Titans: Learning to Memorize at Test Time Original: https://arxiv.org/pdf/2501.00663v1
Titans Architecture Unofficial implementation: https://github.com/lucidrains/titans-pytorch
One, Background and Motivation: Limitations of the Transformer and the Inspiration of Human Memory
1. Limitations of Transformer: a bottleneck in long sequence processing
Transformer Since its introduction, the model has been recognized for its powerfulSelf-attention mechanism, which has made revolutionary progress in areas such as natural language processing and computer vision. However, as the task complexity increases, Transformer gradually exposes some critical problems when dealing with long sequences:
- High computational complexity limits model scalability :.
- The self-attention mechanism requires the computation of each token The similarity to all other tokens in the sequence with time complexity and space complexity of O(N²)which N is the sequence length.
- This means that when the sequence length increases, the computation and memory consumption grows in square steps, severely limiting the model's ability to handle long sequences, e.g., Transformer is often overwhelmed when dealing with tasks such as processing long text, video comprehension, or long term time series prediction.

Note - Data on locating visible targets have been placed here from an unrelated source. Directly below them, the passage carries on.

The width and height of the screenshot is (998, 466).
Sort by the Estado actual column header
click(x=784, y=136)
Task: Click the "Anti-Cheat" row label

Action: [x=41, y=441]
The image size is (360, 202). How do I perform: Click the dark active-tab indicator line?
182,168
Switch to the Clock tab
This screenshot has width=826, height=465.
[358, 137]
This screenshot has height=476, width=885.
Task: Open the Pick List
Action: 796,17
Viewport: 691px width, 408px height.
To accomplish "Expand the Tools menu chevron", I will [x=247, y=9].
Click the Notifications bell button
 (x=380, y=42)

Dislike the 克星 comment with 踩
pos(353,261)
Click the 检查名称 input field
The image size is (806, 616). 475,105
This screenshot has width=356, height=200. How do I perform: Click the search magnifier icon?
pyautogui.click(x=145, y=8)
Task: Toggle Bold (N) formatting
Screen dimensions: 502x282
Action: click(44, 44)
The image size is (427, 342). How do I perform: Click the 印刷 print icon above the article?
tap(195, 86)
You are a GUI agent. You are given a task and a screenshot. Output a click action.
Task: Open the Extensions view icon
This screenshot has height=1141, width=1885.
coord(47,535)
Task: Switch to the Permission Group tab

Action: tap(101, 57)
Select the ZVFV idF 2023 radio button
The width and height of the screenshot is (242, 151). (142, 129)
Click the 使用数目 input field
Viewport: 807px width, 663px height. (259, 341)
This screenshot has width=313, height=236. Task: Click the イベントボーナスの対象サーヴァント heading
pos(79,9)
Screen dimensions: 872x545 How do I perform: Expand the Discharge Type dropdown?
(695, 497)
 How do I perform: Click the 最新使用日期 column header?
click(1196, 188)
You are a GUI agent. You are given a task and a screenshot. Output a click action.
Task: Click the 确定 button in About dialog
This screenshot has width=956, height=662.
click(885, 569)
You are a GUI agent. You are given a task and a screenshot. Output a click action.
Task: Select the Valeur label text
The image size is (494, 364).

Figure 1: The computational process of the self-attention mechanism.
- Limited Context Window to Capture Long Distance Dependencies:.
- To ease the computational burden, Transformers typically use a fixed-length context window (e.g., 512 or 1024), which means that the model can only focus on the information within the current window.
- However, many real-world tasks require models that can capture dependencies over longer time scales, such as understanding contextual information in long texts or conversations, integrating information from different points in time in videos, and making predictions using long-term trends and patterns in historical data.
2. The Linear Transformer Tradeoff: Efficiency vs. Performance
In order to solve the computational bottleneck of Transformer, the researchers proposed theLinear TransformerThe main improvements are:
- Replacing softmax with kernel functions. Replacing the softmax computation in the self-attention mechanism with a kernel function reduces the computational complexity to O(N)The
- Parallelizable Reasoning. The computational process of the Linear Transformer can be represented as a cyclic form, allowing for more efficient reasoning.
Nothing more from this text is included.